__Source text__:
*****
Vice-Chancellor of the University of Liverpool
- In office 2008–2014
- Preceded by: Sir Drummond Bone
- Succeeded by: Janet Beer

Vice-Chancellor of the University of the West of England
- In office 2006–2008
- Preceded by: Alfred Morris
- Succeeded by: Steve West

Vice-Chancellor of the University of Southampton
- In office 1994–2001
- Preceded by: Sir Gordon Higginson
- Succeeded by: Bill Wakeham

Personal details
- Born: Howard Joseph Newby 10 December 1947 (age 78) Derby, England
- Children: 2
- Alma mater: University of Essex

= Howard Newby =

British sociologist

Sir Howard Joseph Newby, (born 10 December 1947) is a British sociologist. He was appointed vice-chancellor of the University of Liverpool in 2008 and retired in December 2014. He was vice-chancellor of the University of Southampton from 1994 to 2001. He was appointed as the vice-chancellor of the University of the West of England (UWE), from March 2006. After 15 months at UWE he moved to the University of Liverpool and was almost immediately put on "gardening leave" at UWE for the duration of his year-long notice period, with the then deputy vice-chancellor, Steve West, acting up to the VC role before his subsequent substantive appointment. On 11 February 2014, it was announced that Newby would retire from his role as vice-chancellor of Liverpool in 2015.

==Early life==
He grew up in Derbyshire, going to John Port Grammar School in Etwall, before attending Atlantic College, an independent (private) residential sixth form college in Wales, as a scholarship student. He attended the University of Essex where he gained a BA and PhD.

==Career==
His other academic posts include professor of sociology at the University of Essex and visiting appointments in Australia and the United States. From 1980 to 1983 he was professor of sociology and rural sociology at the University of Wisconsin–Madison.

In August 2001, Newby ended a two-year term as president of Universities UK, the UK body which represents the university sector. His year-long presidency of the British Association ended in September 2002. He was appointed as the Chief Executive of The Higher Education Funding Council for England (HEFCE) in October 2001. He served as President of the Academy of Social Sciences from 2008 to 2013. He is a director of the Universities Superannuation Scheme Limited, and chair of trustees for NatCen Social Research.

Newby has published many books and articles on social change in rural England, and was for eight years a Rural Development Commissioner, a member of the government body responsible for the economic and social regeneration of rural England. From 1983 to 1988 he was director of the ESRC Data Archive, a national facility for storing and disseminating computerised datasets for use by researchers in the public and private sectors.
*****
__Given material__:
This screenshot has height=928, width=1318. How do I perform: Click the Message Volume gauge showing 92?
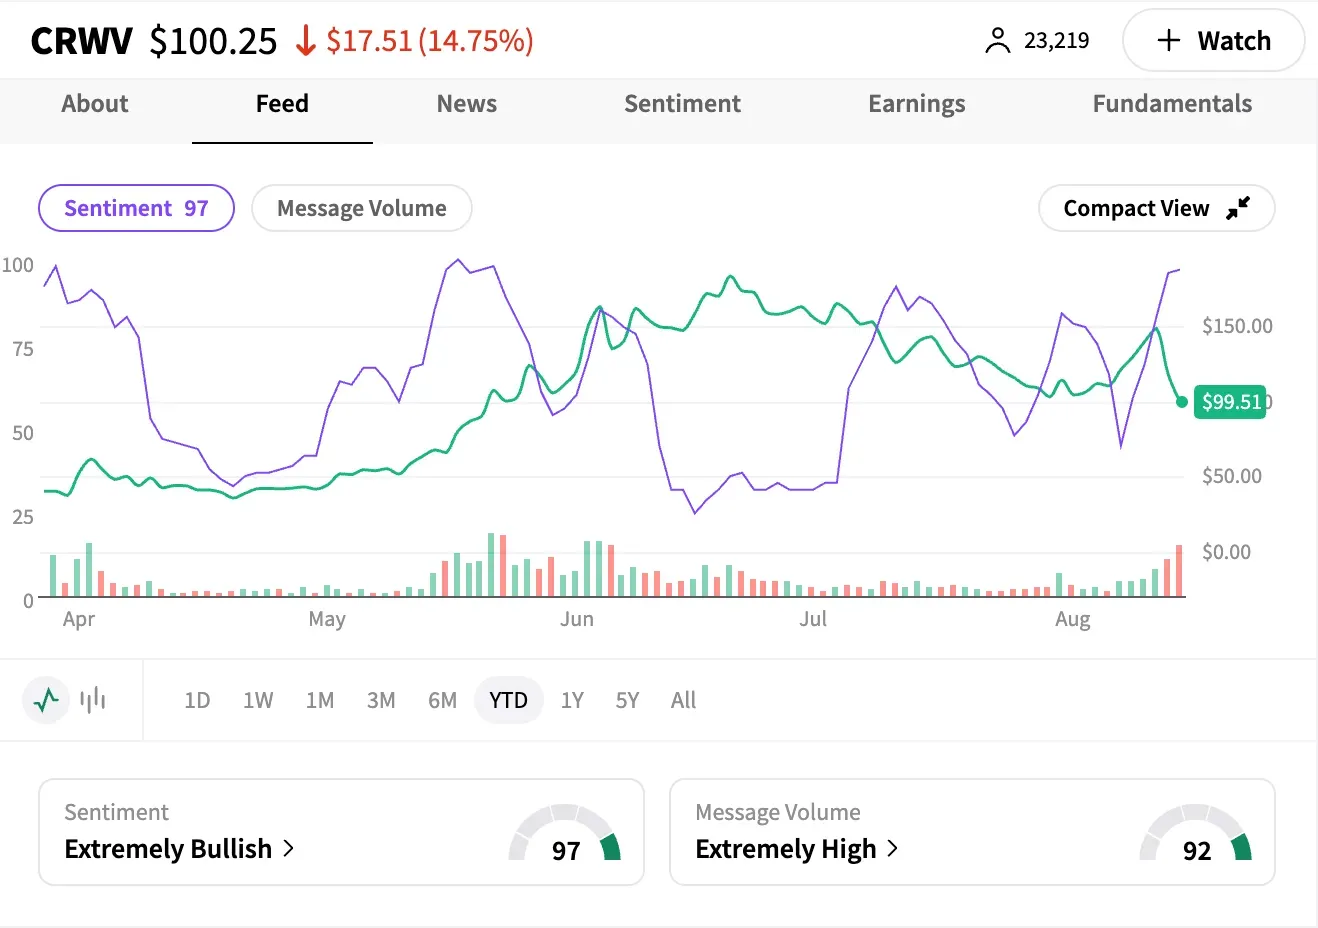[1195, 835]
*****
__Exercise 1__:
Reproduce the passage of the Howard Newby biography from "Sir Howard Joseph" up to and including "Liverpool in 2015.".
__Exercise 2__:
According to the Howard Newby biography, at which university was Newby professor of sociology and rural sociology from 1980 to 1983?

__Complete answer 1__:
Sir Howard Joseph Newby, (born 10 December 1947) is a British sociologist. He was appointed vice-chancellor of the University of Liverpool in 2008 and retired in December 2014. He was vice-chancellor of the University of Southampton from 1994 to 2001. He was appointed as the vice-chancellor of the University of the West of England (UWE), from March 2006. After 15 months at UWE he moved to the University of Liverpool and was almost immediately put on "gardening leave" at UWE for the duration of his year-long notice period, with the then deputy vice-chancellor, Steve West, acting up to the VC role before his subsequent substantive appointment. On 11 February 2014, it was announced that Newby would retire from his role as vice-chancellor of Liverpool in 2015.

__Complete answer 2__:
The University of Wisconsin–Madison.